Exercise prompt: Scan the material for the word "computer" and return every matching line.

The records:
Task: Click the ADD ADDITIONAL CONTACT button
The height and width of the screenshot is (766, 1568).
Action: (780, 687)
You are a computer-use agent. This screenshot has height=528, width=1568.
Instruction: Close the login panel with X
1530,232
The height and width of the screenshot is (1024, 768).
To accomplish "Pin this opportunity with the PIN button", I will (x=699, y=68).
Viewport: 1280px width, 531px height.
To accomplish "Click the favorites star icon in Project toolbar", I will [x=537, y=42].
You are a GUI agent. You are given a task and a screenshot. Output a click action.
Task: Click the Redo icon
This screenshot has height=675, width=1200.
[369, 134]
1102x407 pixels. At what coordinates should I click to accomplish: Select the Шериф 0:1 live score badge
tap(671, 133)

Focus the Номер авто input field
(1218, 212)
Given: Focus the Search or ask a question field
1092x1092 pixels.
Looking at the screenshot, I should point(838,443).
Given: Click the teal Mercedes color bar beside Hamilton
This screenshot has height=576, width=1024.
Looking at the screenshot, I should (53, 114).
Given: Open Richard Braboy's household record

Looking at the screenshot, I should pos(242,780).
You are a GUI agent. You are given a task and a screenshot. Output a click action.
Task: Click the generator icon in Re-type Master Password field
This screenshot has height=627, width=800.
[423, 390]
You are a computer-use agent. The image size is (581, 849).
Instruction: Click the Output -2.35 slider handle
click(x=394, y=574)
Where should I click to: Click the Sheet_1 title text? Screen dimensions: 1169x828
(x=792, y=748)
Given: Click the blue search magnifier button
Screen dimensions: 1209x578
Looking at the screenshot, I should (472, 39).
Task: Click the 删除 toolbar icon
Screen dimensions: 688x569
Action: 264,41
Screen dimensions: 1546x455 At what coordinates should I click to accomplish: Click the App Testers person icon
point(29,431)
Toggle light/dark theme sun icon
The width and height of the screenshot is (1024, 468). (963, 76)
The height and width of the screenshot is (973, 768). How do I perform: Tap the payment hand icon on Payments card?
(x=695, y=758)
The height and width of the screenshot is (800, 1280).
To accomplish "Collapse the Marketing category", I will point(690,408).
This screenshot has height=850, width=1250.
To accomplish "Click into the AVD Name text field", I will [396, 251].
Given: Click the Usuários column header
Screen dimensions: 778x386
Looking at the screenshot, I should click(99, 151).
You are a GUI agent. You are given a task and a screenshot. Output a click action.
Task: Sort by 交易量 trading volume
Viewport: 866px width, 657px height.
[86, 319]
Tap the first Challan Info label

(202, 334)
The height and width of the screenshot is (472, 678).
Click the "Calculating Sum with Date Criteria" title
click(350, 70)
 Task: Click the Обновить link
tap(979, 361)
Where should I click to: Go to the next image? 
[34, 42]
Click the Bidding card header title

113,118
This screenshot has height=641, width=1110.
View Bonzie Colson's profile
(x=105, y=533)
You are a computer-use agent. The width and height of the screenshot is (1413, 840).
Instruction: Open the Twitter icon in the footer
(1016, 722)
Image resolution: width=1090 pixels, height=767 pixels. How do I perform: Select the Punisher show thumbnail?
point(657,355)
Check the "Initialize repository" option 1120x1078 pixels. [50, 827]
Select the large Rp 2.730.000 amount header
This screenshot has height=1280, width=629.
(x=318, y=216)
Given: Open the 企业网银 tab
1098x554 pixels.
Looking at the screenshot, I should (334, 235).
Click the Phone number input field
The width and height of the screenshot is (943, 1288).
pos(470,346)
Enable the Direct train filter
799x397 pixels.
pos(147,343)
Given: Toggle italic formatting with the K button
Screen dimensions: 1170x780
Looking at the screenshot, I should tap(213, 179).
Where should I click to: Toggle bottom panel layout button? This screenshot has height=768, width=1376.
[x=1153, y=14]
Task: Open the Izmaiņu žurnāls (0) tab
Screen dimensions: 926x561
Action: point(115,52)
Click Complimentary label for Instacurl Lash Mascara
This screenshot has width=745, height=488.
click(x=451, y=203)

Answer for the task:
You are a computer-use agent. This screenshot has height=528, width=1568.
You are a computer-use agent. The image size is (581, 849).
You are a computer-use agent. The width and height of the screenshot is (1413, 840).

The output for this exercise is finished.